Written problem 1> Transcribe the part of the football game report starting with "Trailing 10-0 and" and going on through "break the plane.".
Written problem 2> Filter the records down to the lines that contain the word "Select", and copy each of them.

Supplied passage>
━━━━━━━━
Of course, 77 of those went to Grizzle on the one score — simply known now as “Vermont Switch”.
Salyers went deep downfield to Grizzle, who made the catch of the perfect dime drop in stride along the right hashmarks and raced to the end zone.
They were playing Cover-3 all game,” said Salyers. “The receivers switch, look off the safety, and he bit on the left side, and then I threw a pass to Grizzle. It was a good play call, good catch, good throw. Just executed the play well.”
Book kicked the extra point to make it 17-7, but the Tigers needed the ball back — and in a hurry.
Kirtland, a usually run-heavy team, kept the ball for eight plays and the next five minutes and 22 seconds — before the Hornets’ Mike Alfieri punted to Ironton at its own 8-yard-line with 7:34 to play.
After an incomplete pass and a Salyers short run to the 10, he completed a pass to Carrico for 32 yards — but the drive stalled out after four more incompletions.
“Your emphasis is always trying to execute better,” said Pendleton. “Problem was, we just ran out of time and had to start doing things a little different than we would like to, if we had been able to stay balanced a little bit.”
The Hornets held the football for the final six minutes and 10 seconds, forcing the Fighting Tigers to take all of their remaining timeouts — as the game ended with four victory-formation kneel-downs by Kirtland quarterback Liam Powers.
Speaking of executing better, the Fighting Tigers would love to have the final 40 seconds of the opening half back.
Trailing 10-0 and with 52 seconds showing, Ironton got its biggest gainer of the first half — when Salyers went deep to Grizzle for 60 yards down to the Hornet 2-yard-line.
Out of timeouts after that, Carrico carried a yard, but then the Hornets were whistled for being offside.
Still, Ironton was out of timeouts — and Salyers’ sneak from the 1, or actually closer to the six-inch line, on the final play was ruled down right smack at the goal line and did NOT break the plane.
Kirtland ran off the field for the halftime in definite celebration, but the officials decided to review the play using the video replay system, which was implemented by the OHSAA this year for the state finals.
After about a five-minute review, the call was upheld — and Salyers’ sneak was ruled short of the plane.
In the press conference, Pendleton preferred Salyers not answer a reporter’s question about the play and it’s enormous impact — simply stating instead that “they (Hornets) made a great play right there and Salyers was fighting tooth and nail (to score).”
LaVerde discussed it, however, as senior defensive end Mike Rus was the one who made the initial tackle on Salyers.
━━━━━━━━
Dataset rows
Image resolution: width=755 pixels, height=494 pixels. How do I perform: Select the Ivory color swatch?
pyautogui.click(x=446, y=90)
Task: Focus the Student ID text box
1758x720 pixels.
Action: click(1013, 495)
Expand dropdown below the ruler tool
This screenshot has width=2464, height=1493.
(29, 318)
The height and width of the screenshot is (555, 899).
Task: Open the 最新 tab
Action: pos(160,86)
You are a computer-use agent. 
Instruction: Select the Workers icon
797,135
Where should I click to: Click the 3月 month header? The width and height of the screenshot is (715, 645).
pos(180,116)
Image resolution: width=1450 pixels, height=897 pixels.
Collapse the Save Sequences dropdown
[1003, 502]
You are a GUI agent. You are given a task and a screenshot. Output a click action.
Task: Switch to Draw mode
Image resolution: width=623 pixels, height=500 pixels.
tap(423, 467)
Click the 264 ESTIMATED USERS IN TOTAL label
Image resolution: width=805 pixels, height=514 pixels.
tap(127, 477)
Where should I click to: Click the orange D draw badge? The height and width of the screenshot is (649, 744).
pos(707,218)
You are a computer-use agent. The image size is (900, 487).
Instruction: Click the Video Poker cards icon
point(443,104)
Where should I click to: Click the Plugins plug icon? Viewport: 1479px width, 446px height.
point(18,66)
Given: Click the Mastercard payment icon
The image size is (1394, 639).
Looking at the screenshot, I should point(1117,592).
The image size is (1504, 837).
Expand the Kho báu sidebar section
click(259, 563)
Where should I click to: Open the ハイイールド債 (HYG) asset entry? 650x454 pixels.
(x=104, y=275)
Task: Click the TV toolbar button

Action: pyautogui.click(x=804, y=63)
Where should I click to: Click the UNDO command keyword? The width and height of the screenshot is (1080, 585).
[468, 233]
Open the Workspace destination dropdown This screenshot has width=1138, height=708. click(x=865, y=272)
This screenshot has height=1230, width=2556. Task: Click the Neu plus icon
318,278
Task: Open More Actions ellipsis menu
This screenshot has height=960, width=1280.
━━━━━━━━
Task result 1>
Trailing 10-0 and with 52 seconds showing, Ironton got its biggest gainer of the first half — when Salyers went deep to Grizzle for 60 yards down to the Hornet 2-yard-line.
Out of timeouts after that, Carrico carried a yard, but then the Hornets were whistled for being offside.
Still, Ironton was out of timeouts — and Salyers’ sneak from the 1, or actually closer to the six-inch line, on the final play was ruled down right smack at the goal line and did NOT break the plane.

Task result 2>
Image resolution: width=755 pixels, height=494 pixels. How do I perform: Select the Ivory color swatch?
Instruction: Select the Workers icon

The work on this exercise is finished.